- Text section
══════════════════════════════

Flume Hadoop Agent – Spool directory to HDFS

In the previous post, we have already seen how to write the data from spooling directory to the console log. In this post, we will learn how Flume Hadoop agent can write data from Spooling directory to HDFS.

Similarly, if we want to write the data from spooling directory to HDFS we need to edit the properties files and change the sink information to HDFS.

spool-to-hdfs.properties

agent1.sources =datasource1
agent1.sinks =datastore1
agent1.channels =ch1

agent1.sources.datasource1.channels = ch1
agent1.sinks.datastore1.channels = ch1

agent1.sources.datasource1.type =spooldir
agent1.sources.datasource1.spooldir =/usr/kmayank/spooldir
agent1.sinks.datastore1.type =hdfs
agent1.sinks.datastore1.hdfs.path =/temp/flume
agent1.sinks.datastore1.hdfs.filePrefix =events
agent1.sinks.datastore1.hdfs.fileSuffix =.log
agent1.sinks.datastore1.hdfs.inUsePrefix =_
agent1.sinks.datastore1.hdfs.filetype =Datastream

agent1.channels.ch1.type =file

With the help of above properties file when the file will be written to HDFS, the file name will be events_.log

How many events read from the source will go into one HDFS file?

The files in HDFS are rolled over every 30 seconds by default. You can change the interval by setting the “rollInterval” property. The value of “rollInterval” property will be specified in seconds. You can also roll over the files by event count or cumulative event size.

“Filetype” property can be of three different types i.e. sequence file, datastream (text file) or compressed stream.

══════════════════════════════

- Stored records

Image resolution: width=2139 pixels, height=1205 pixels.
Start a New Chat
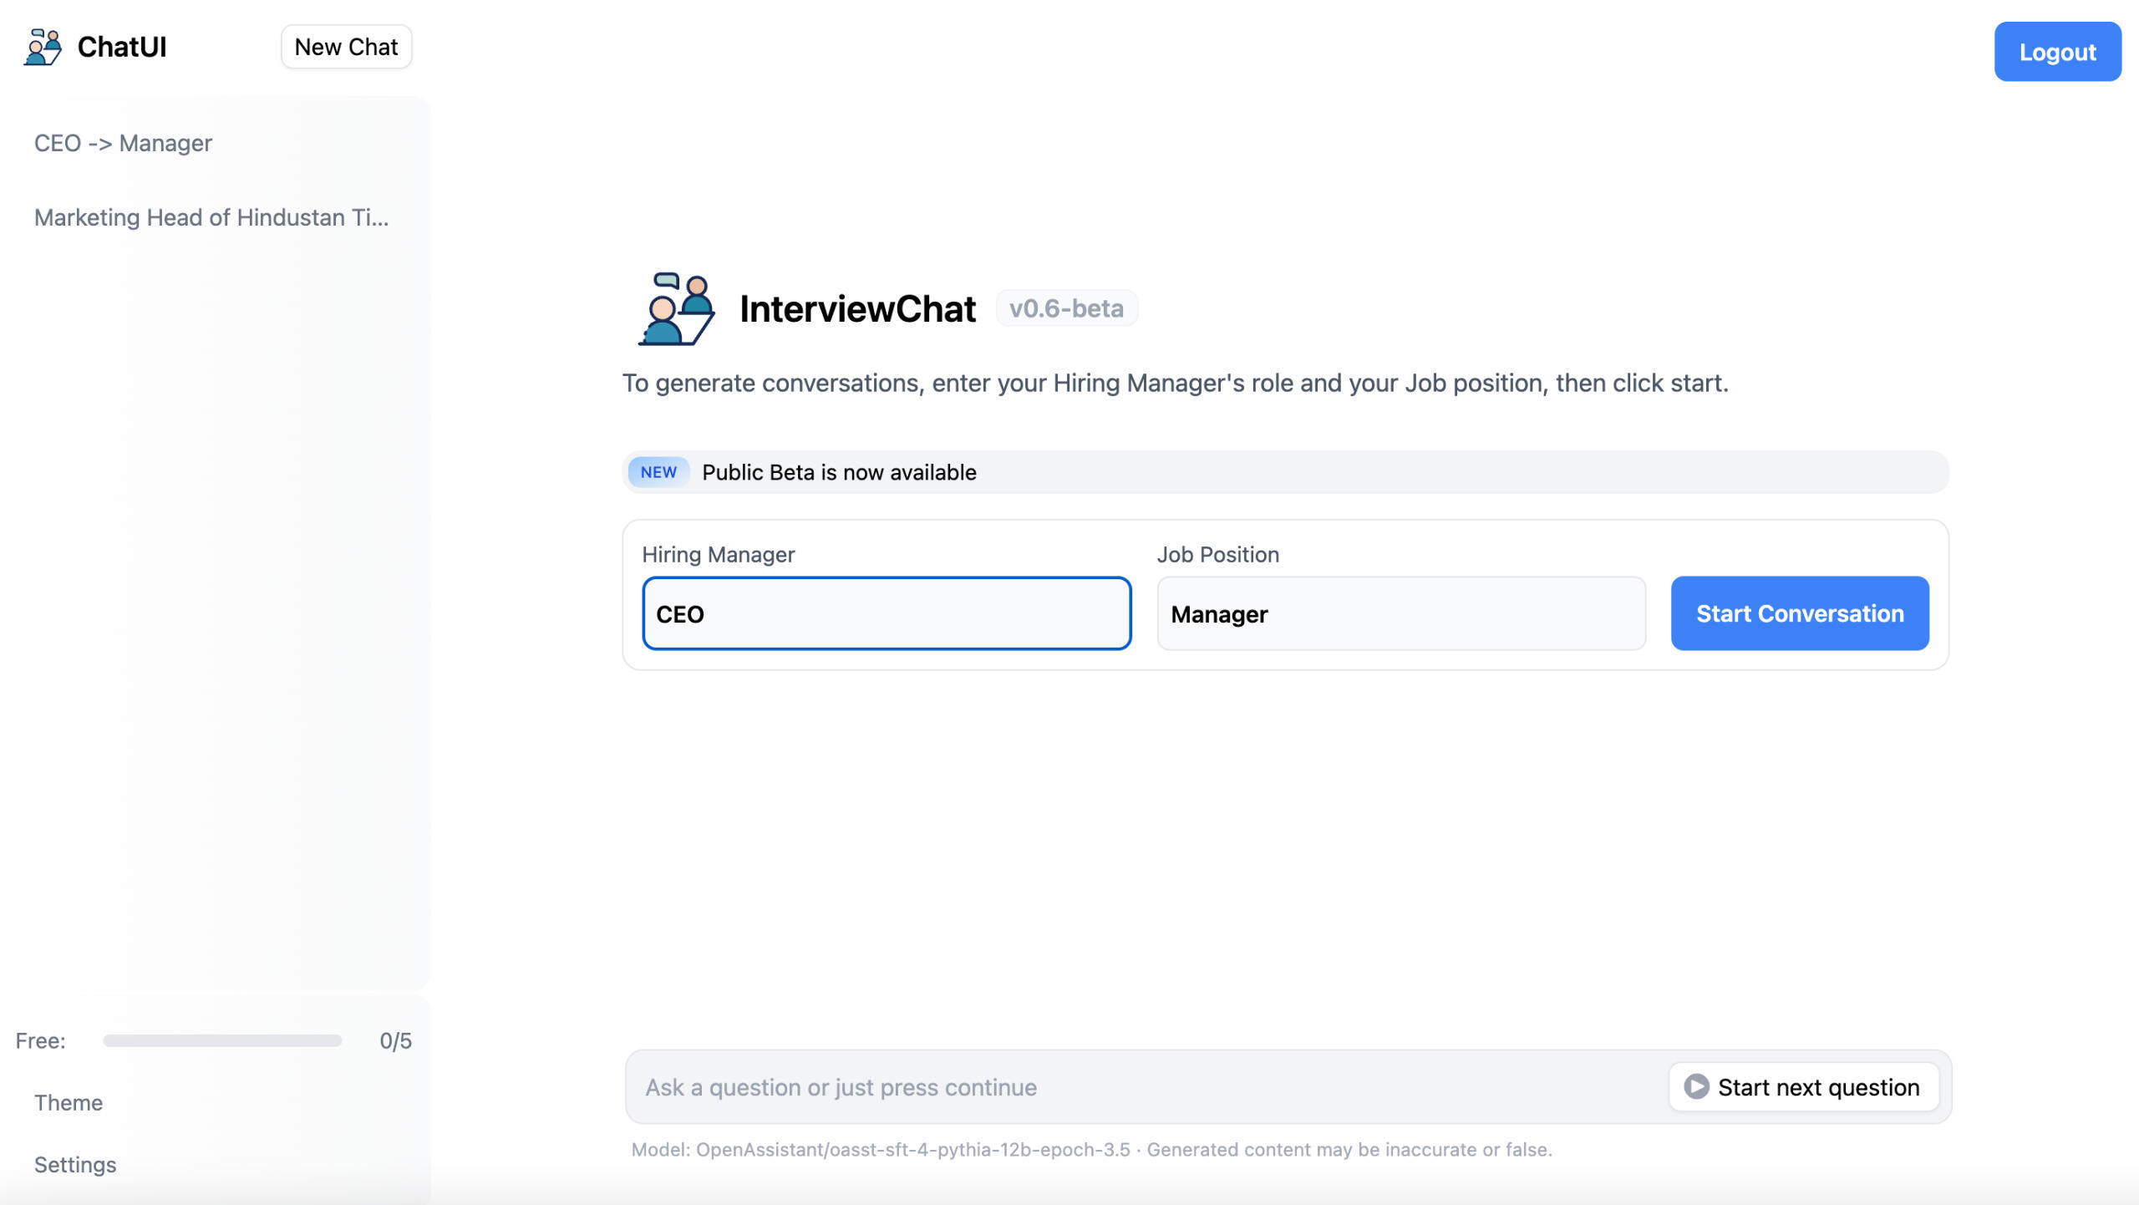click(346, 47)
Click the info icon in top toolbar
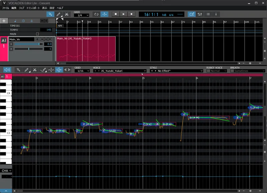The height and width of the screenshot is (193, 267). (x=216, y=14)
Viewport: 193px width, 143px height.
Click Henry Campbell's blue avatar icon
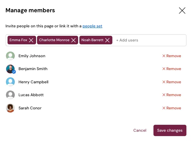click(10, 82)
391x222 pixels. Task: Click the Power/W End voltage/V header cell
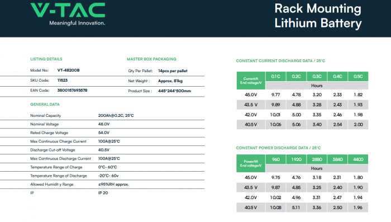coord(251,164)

══════════════════════════════

- Direction 1
Answer these from the Flume text:
(a) What value is given for the HDFS path of datastore1?
(b) How often are files in HDFS rolled over by default?
(c) What three types can the "Filetype" property take?
- Direction 2
Write the next part of the Flume text, starting after its final sentence.

- Expected answer 1
(a) /temp/flume
(b) Every 30 seconds
(c) Sequence file, datastream (text file), or compressed stream

- Expected answer 2
The default option is sequence file which is binary format file. The event body will be the byte array and the byte array will be written to the sequence file.

It is expected that whoever is reading the sequence file knows how to serialize the binary data to object/data.

Datastream can be any file which is uncompressed such as text file while as the compressed stream will be any file format such as gzip, rar, bzip2 etc.

Now, start the flume agent using below command:

>flume-ng agent \
>--conf-file spool-to-hdfs.properties \
>--name agent1 \
>--Dflume.root.logger=WARN, console

Once, the Flume Hadoop agent is ready, start putting the files in spooling directory. It will trigger some actions in the flume agent.

Once you will see that the spooling directory files are suffixed with “COMPLETED”, go to the HDFS and check whether files have arrived or not. Use below command to list the file in HDFS directory.

hadoop fs –ls /temp/flume

Use the ‘cat’ command to print the content of the file.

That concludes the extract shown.